__Passage__.
Skip to main content

DAG-guided discrete diffusion language models for reasoning

Project description

dLLM-Reason

DAG-Guided Discrete Diffusion Language Models for Reasoning

PyPI version License: MIT CI

Overview

dLLM-Reason is a research framework that enhances reasoning in discrete diffusion language models (dLLMs) by controlling the token unmasking order via DAG (Directed Acyclic Graph) topological structures.

Core idea: dLLMs generate text by iteratively unmasking tokens. We impose a DAG on unmasking order — edges encode reasoning dependencies — so prerequisite steps are generated before downstream conclusions.

Model Layer          Scheduler Layer          DAG Layer
(what to predict) <-> (where to unmask)  <-> (dependency structure)
MDLM|SEDD|D3PM|LLaDA  13 schedulers          TokenDAG / SpanDAG

Episode Pipeline
  prompt → strategy → generate → evaluate → EpisodeStore → SFT / GRPO / DiFFPO

Installation

Requirements

  • Python ≥ 3.10
  • PyTorch ≥ 2.1 (CUDA recommended for model inference)

__Element and text position data__.
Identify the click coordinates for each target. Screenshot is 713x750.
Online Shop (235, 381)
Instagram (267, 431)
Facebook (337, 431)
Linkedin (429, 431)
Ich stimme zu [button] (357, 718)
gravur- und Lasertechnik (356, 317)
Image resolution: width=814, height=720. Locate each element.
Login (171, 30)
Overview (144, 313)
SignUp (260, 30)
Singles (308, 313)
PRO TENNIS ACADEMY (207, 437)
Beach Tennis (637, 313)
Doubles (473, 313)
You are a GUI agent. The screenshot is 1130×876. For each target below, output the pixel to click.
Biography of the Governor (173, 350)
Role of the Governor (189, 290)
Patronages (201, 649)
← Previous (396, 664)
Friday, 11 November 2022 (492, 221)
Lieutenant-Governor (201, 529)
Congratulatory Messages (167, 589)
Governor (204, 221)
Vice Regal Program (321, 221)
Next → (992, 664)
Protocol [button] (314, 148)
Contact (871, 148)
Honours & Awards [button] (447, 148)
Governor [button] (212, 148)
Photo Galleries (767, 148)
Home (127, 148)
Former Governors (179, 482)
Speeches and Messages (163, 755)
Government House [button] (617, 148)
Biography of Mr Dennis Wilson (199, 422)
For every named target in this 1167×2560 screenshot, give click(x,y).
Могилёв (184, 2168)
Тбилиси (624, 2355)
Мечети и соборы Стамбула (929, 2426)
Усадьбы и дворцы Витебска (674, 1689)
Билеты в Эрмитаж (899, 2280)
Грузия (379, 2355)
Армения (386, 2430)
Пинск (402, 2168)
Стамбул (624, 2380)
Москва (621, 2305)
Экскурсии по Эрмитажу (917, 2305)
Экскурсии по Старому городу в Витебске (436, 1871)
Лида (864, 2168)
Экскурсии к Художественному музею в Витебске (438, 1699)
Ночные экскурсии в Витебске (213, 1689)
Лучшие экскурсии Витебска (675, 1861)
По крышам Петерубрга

__Problems to solve__.
1: Which model names does the dLLM-Reason project description list under its Model Layer? Give every one.
2: Quote the dLLM-Reason project description word for word, starting at the words "Episode Pipeline" and ending after "for model inference)".
3: Extend the dLLM-Reason project description past its final line.

__Answers in order__.
1: MDLM, SEDD, D3PM, LLaDA

2:
Episode Pipeline
  prompt → strategy → generate → evaluate → EpisodeStore → SFT / GRPO / DiFFPO

Installation

Requirements

  • Python ≥ 3.10
  • PyTorch ≥ 2.1 (CUDA recommended for model inference)

3:
From PyPI

# Core package
pip install dllm-reason

# With DAG Library retrieval (FAISS + sentence-transformers)
pip install "dllm-reason[library]"

# With REST API server
pip install "dllm-reason[serve]"

# Full install (all extras)
pip install "dllm-reason[dev,library,serve]"

From Source (recommended for research)

git clone https://github.com/BDeMo/dLLM_Reason.git
cd dLLM_Reason
pip install -e ".[dev,library,serve]"

China mirror (HuggingFace models blocked)

pip install dllm-reason -i https://pypi.tuna.tsinghua.edu.cn/simple
# or set mirror for model downloads:
python scripts/download_models.py --mirror https://hf-mirror.com
python scripts/download_datasets.py --mirror https://hf-mirror.com

Verify installation

python -c "import dllm_reason; print(dllm_reason.__version__)"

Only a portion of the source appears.